我们要了解Executor的执行机制首先要了解Executor在Driver侧的注册过程,这篇文章先了解一下Application和Executor的注册过程。
1. Task类及其相关
1.1 Task类
Spark将由Executor执行的Task分为ShuffleMapTask和ResultTask两种,其源码存在scheduler package中。
Task是介于DAGScheduler和TaskScheduler中间的接口,在DAGScheduler,需要把DAG中的每个stage的每个partitions封装成task,最终把taskset提交给TaskScheduler。
* A unit of execution. We have two kinds of Task's in Spark:
* - [[org.apache.spark.scheduler.ShuffleMapTask]]
* - [[org.apache.spark.scheduler.ResultTask]]

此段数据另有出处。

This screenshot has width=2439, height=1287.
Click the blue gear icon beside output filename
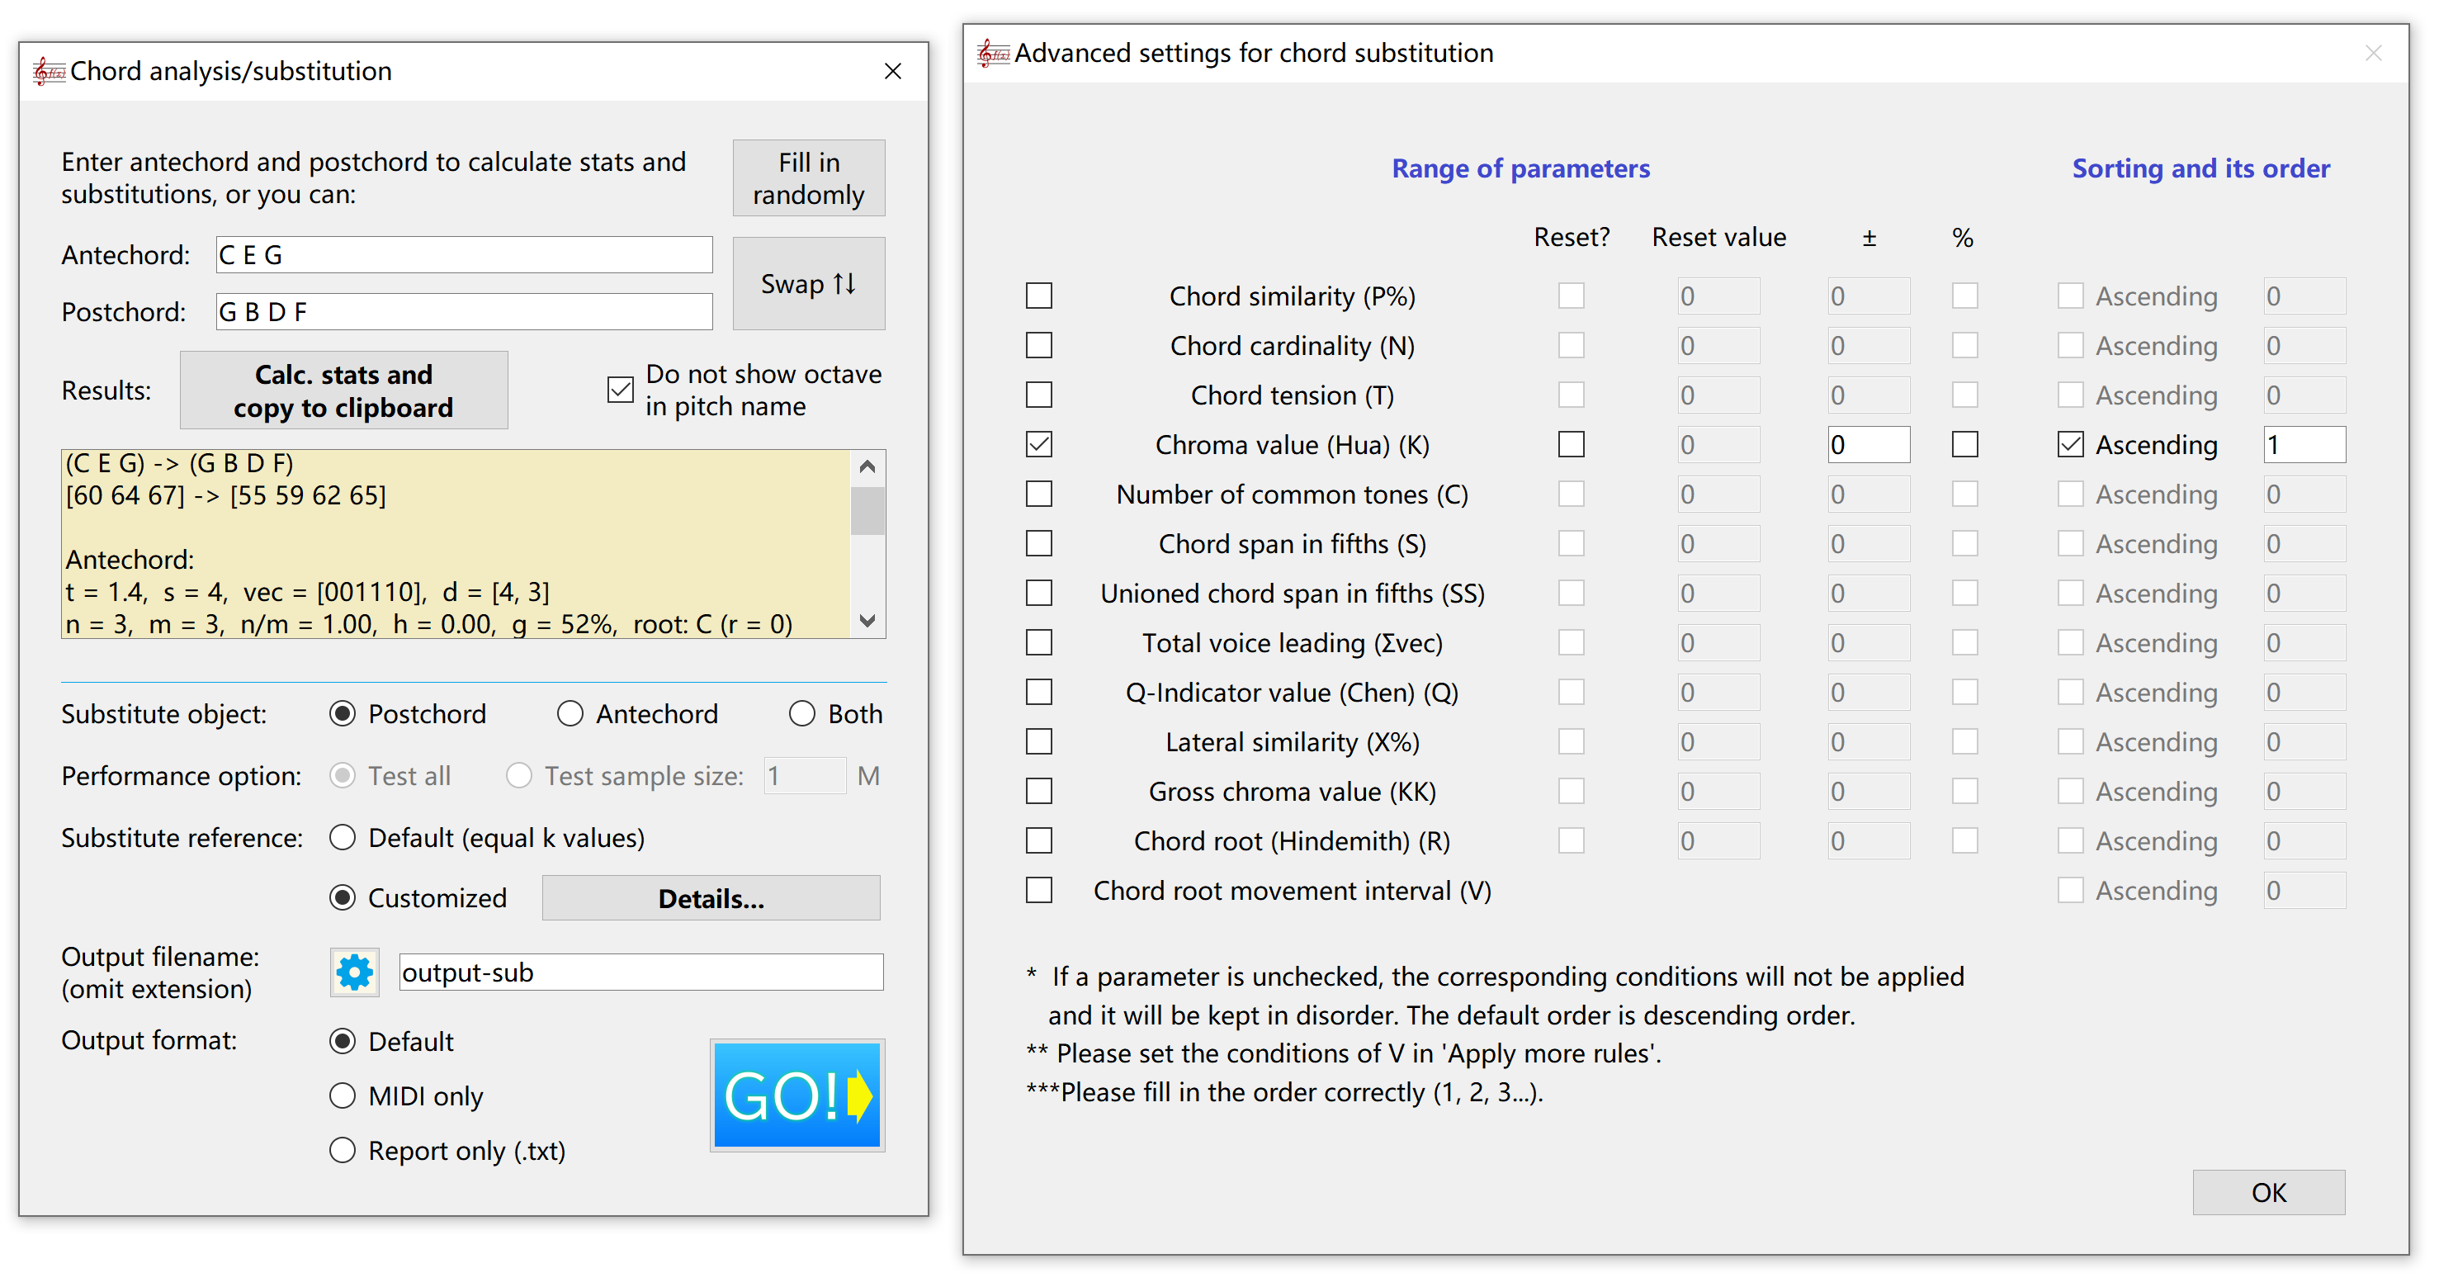(x=354, y=973)
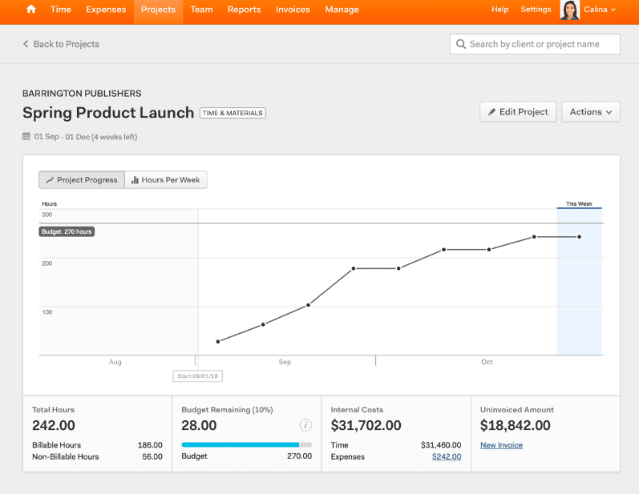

* A Spark job consists of one or more stages. The very last stage in a job consists of multiple
* ResultTasks, while earlier stages consist of ShuffleMapTasks. A ResultTask executes the task
* and sends the task output back to the driver application. A ShuffleMapTask executes the task
* and divides the task output to multiple buckets (based on the task's partitioner).
stageId id of the stage this task belongs to
partitionId index of the number in the RDD
private[spark] abstract class Task[T](val stageId: Int, var partitionId: Int) extends Serializable
Task对应一个stageId和partitionId。
提供runTask()接口、kill()接口等。
提供killed变量、TaskMetrics变量、TaskContext变量等。
除了上述基本接口和变量,Task的伴生对象提供了序列化和反序列化应用依赖的jar包的方法。原因是Task需要保证工作节点具备本次Task需要的其他依赖,注册到SparkContext下,所以提供了把依赖转成流写入写出的方法。
1.2 ShuffleMapTask
对应于ShuffleMap Stage, 产生的结果作为其他stage的输入。
ShuffleMapTask复写了MapStatus向外读写的方法,因为向外读写的内容包括:stageId,rdd,dep,partitionId,epoch和split(某个partition)。对于其中的stageId,rdd,dep有统一的序列化和反序列化操作并会cache在内存里,再放到ObjectOutput里写出去。序列化操作使用的是Gzip,序列化信息会维护在serializedInfoCache = newHashMap[Int, Array[Byte]]。这部分需要序列化并保存的原因是:stageId,rdd,dep真正代表了本次Shuffle Task的信息,为了减轻master节点负担,把这部分序列化结果cache了起来。
* A ShuffleMapTask divides the elements of an RDD into multiple buckets (based on a partitioner
* specified in the ShuffleDependency).
* See [[org.apache.spark.scheduler.Task]] for more information.
stageId id of the stage this task belongs to
taskBinary broadcast version of of the RDD and the ShuffleDependency. Once deserialized,
the type should be (RDD[_], ShuffleDependency[_, _, _]).
partition partition of the RDD this task is associated with
locs preferred task execution locations for locality scheduling
private[spark] class ShuffleMapTask(
stageId: Int,
taskBinary: Broadcast[Array[Byte]],
partition: Partition,
@transient private var locs: Seq[TaskLocation])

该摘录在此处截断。